April 2024 update

Another long time since our last update! Rest assured, we have been very busy. Many of the changes since our last update are “behind the scenes”, but we have continued to add some front-facing features and improvements.

Thank you as always to our wonderful customers for your feedback and ideas.

Discovery tool

New features

  • Search aliases
  • A list of the page numbers with one or more redactions is shown when viewing a redacted document.
  • “Remember me on this device” option on two-factor authentication, to reduce the need to re-authenticate after each login on the same device.
  • Ability to browse documents with custom fields.

Improvements

  • Improved performance of browsing hidden documents in large projects.
  • Improved performance of large custom lists.
  • Improved performance of allocating large numbers of documents to users.
  • Added direct download option for virtual folders.
  • MD5 hash column added to discovery list “extra columns” option.
  • Combining redacted documents now allows editing of the combined redacted versions.
  • Combining redacted documents now combines the “look-through” redacted versions.
  • More helpful messages for a user attempting to access a restricted document.
  • Improved advanced email deduplication.
  • Improved detection of inline/background images in native emails (reduces the occasions where an inline/background images is extracted as an attachment).
  • Improved performance for merging parties on very large projects.
  • Ability to accommodate some mis-formatting/inconsistencies in production number stamps added to PDFs by other parties/systems when detecting production numbers.
  • Improved handling & normalisation of irregular characters in imported PDFs.
  • Improved ability to rotate and scale PDFs with irregular properties.

Casebook tool

  • Ability to add hyperlinked annotations to an existing PDF.
  • Smarter pagination of multi-page indexes (avoid table breaks too near the top or bottom of a page).
  • Identify the parts of automatically split documents in an index.
  • Option to restart tab numbers on each series volume.
  • Option to restart tab numbers in a series block.
  • Modified the default index template to be more consistent with the examples in the Practice Note.
  • Improved appearance of indexes with no documents.
  • Greatly improved performance when generating very large indexes (100+ pages).
  • Easier way to select references when manually hyperlinking a PDF.
  • Improved error messages for invalid references when manually hyperlinking a PDF.
  • Hyperlink errors in footnotes now state which footnote.
  • Colour selection for stamps.
  • Option to use “natural” ordering when ordering by name (e.g. 1, 2, 3 … 10, 11, 12 instead of 1, 10, 11, 12 … 2, 20, 21).
  • Badge for documents with noted objections.
  • Improved handling of ambiguous references.
  • Ability to use imported page numbers as hyperlink references.

June 2023 update

It’s been a long time since our last update! In the past year we have been focusing our efforts on two main areas:

  1. Electronic Casebook module. This tool is specifically designed to create hyperlinked, paginated electronic casebooks (and print versions) in accordance with the Senior Courts Civil Electronic Document ProtocolIt has been in production testing with various firms since early 2022, and has successfully produced dozens of casebooks. We are now rolling out this feature to all customers – another announcement will follow soon!
  2. Performance. As projects continue to grow in size, and new features and options for managing them are added, we have worked hard on optimising performance. In particular, for very large projects (with 1 million+ documents) we have made significant improvements in both user experience and back-end processing. We are also moving to bigger and faster servers to handle the ongoing increases in user numbers and project storage.

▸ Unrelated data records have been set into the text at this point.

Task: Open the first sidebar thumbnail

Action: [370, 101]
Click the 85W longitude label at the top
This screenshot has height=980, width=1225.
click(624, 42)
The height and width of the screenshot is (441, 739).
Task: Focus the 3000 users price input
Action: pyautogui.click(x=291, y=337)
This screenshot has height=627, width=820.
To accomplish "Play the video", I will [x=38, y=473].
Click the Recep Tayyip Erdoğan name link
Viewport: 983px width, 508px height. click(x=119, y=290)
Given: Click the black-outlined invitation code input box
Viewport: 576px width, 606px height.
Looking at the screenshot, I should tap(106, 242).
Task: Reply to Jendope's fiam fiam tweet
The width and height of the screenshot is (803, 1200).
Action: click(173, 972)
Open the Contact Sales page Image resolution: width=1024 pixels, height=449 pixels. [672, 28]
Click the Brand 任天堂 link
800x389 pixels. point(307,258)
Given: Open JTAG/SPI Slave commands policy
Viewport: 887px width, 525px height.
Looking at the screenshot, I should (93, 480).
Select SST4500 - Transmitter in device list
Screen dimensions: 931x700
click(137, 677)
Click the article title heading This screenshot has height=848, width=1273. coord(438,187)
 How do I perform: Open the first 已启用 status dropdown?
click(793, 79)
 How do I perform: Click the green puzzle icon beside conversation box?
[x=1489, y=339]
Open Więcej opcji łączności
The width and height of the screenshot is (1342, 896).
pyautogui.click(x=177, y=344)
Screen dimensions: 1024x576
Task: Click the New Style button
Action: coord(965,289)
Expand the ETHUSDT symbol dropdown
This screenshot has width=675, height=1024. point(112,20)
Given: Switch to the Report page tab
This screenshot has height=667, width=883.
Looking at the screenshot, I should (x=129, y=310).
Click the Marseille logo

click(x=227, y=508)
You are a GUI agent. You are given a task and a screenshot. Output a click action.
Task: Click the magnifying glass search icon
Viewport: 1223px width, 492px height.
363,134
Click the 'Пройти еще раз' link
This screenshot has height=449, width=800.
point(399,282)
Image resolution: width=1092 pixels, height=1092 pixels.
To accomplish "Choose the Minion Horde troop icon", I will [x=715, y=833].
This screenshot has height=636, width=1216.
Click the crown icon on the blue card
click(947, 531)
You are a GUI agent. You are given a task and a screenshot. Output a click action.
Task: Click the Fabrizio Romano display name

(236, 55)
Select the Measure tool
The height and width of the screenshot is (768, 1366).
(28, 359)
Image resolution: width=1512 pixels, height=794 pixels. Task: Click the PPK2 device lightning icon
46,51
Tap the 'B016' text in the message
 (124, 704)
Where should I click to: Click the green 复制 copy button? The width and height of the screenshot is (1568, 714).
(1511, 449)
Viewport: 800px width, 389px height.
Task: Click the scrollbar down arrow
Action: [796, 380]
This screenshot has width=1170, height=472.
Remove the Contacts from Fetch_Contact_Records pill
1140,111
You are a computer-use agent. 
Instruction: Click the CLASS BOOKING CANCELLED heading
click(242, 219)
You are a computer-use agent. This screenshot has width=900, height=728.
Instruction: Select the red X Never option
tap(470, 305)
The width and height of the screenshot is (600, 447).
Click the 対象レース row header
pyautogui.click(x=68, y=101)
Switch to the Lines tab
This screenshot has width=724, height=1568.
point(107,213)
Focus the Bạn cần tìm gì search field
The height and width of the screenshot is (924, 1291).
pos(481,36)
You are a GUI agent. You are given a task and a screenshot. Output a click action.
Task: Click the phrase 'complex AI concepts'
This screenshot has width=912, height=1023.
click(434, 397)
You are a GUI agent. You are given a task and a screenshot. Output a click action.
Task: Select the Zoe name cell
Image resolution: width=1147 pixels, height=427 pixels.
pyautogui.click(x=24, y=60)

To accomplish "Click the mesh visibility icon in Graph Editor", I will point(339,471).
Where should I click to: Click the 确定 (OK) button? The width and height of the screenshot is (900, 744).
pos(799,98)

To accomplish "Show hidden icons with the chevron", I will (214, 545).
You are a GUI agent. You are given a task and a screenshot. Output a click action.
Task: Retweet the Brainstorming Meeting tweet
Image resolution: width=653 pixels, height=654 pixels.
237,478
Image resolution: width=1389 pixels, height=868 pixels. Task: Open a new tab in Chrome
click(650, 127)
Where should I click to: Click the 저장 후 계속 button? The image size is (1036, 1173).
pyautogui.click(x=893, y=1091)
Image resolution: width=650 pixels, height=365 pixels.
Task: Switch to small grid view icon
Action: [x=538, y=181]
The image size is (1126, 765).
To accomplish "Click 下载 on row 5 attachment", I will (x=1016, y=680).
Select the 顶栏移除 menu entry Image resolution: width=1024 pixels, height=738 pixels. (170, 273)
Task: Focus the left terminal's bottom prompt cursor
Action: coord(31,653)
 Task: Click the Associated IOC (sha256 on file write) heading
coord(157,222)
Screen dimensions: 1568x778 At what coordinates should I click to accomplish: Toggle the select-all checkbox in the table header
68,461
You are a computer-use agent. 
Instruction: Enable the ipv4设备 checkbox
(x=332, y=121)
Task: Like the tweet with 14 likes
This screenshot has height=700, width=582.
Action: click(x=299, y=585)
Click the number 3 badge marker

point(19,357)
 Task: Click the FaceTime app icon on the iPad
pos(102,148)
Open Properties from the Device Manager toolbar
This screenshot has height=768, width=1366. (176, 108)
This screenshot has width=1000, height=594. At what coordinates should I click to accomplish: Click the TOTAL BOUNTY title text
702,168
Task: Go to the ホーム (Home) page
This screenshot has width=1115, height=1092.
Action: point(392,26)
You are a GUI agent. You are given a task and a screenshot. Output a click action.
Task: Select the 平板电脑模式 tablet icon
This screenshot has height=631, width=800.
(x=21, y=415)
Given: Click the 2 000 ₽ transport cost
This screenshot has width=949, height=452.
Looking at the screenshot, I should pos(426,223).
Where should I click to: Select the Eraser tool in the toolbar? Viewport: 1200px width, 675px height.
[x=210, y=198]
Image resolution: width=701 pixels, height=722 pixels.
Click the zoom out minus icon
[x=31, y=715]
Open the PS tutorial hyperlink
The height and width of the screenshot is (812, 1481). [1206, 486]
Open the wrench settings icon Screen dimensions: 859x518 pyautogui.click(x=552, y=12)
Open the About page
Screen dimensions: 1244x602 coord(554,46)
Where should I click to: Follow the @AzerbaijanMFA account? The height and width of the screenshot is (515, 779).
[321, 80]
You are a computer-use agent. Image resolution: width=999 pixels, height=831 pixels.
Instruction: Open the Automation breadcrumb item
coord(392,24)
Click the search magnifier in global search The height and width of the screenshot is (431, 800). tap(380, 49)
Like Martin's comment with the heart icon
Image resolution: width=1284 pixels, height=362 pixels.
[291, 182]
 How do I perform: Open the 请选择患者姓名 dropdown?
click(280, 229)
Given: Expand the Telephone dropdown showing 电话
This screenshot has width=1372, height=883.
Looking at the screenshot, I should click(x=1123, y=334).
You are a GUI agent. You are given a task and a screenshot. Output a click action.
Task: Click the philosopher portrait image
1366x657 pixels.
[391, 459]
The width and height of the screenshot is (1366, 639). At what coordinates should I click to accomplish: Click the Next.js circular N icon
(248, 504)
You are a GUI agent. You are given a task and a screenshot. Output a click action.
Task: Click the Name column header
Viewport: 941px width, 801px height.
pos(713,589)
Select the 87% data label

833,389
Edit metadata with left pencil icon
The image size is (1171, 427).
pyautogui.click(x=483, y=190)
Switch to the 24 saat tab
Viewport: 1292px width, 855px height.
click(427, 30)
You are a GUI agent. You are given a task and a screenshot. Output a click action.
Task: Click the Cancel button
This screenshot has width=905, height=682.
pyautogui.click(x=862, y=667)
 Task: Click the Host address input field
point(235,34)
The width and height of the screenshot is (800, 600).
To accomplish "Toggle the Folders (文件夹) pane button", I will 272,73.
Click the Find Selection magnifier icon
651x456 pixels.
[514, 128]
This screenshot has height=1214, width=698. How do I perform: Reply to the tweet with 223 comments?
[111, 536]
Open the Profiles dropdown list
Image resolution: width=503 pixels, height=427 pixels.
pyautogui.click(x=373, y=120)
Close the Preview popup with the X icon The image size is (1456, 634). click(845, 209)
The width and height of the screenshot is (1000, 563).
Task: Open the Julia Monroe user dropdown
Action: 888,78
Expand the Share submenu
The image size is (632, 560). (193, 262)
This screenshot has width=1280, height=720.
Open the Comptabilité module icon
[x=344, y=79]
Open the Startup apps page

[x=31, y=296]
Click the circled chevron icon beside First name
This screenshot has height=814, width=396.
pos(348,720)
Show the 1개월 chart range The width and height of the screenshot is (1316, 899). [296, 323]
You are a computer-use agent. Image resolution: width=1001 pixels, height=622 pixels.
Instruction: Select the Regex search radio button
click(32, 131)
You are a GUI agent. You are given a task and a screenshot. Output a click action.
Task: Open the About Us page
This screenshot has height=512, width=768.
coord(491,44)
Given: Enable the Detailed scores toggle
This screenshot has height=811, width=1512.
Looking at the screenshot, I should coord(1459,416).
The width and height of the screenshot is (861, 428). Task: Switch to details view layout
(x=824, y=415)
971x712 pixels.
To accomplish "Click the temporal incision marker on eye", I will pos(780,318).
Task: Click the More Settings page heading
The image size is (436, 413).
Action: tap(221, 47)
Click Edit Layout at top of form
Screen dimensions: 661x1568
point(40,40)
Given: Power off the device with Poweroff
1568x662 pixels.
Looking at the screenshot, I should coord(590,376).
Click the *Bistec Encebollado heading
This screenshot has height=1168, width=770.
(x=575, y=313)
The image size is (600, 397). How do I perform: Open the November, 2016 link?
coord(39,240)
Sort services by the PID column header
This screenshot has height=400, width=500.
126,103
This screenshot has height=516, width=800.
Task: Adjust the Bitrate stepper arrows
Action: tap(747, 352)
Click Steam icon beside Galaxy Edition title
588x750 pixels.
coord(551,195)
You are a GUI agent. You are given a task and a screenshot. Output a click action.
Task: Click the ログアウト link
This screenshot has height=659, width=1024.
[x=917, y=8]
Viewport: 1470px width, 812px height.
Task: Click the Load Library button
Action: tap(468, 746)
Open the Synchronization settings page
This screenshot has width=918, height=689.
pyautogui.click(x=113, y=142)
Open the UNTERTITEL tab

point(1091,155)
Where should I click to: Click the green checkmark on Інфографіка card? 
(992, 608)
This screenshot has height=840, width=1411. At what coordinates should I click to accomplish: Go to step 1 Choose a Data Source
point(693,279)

Here’s a quick summary of some of the changes since our last update.

New features

  • Integration of the Electronic Casebook module. This lets you directly copy documents from your discovery project into your casebook project, and keep track of which discovery documents have been nominated.
  • Restricted user access: the ability to restrict the documents that specific users can see – by repository, folder or virtual folder.
  • Administrator-only repositories: to restrict access to certain repositories to administrators only.
  • Ability to download a marked-up “diff” when comparing documents in the “compare documents” tool.
  • Support for WEBM video files.
  • Search criteria for confidential categories.

Improvements

  • Numerous improvement performances, including major improvements for very large projects (1m+ documents).
  • Smarter detection of inline images in emails, resulting in fewer “junk” image attachments being extracted.
  • Easier selection of parties in search tool.
  • Better handling of huge text/CSV files.
  • Improved display of pre-formatted plain text files.
  • PDF documents with closed popup annotations are now flagged as having hidden text.
  • A previously-unsupported PDF annotation type is now included in text extraction.
  • Improved search-hit highlighting of non-standard characters.
  • Improved search-hit highlighting for wordlist results.
  • Improved handling of invalid EXIF data in image files.
  • Improved detection of different kinds of Outlook meeting notifications.
  • Fixed rare pane resizing bug.

In response to increased demand, we have also expanded our training capacity. We are frequently running training sessions for firms around the country. We provide free training for our customers, so if you would like to arrange a session for your firm please contact us.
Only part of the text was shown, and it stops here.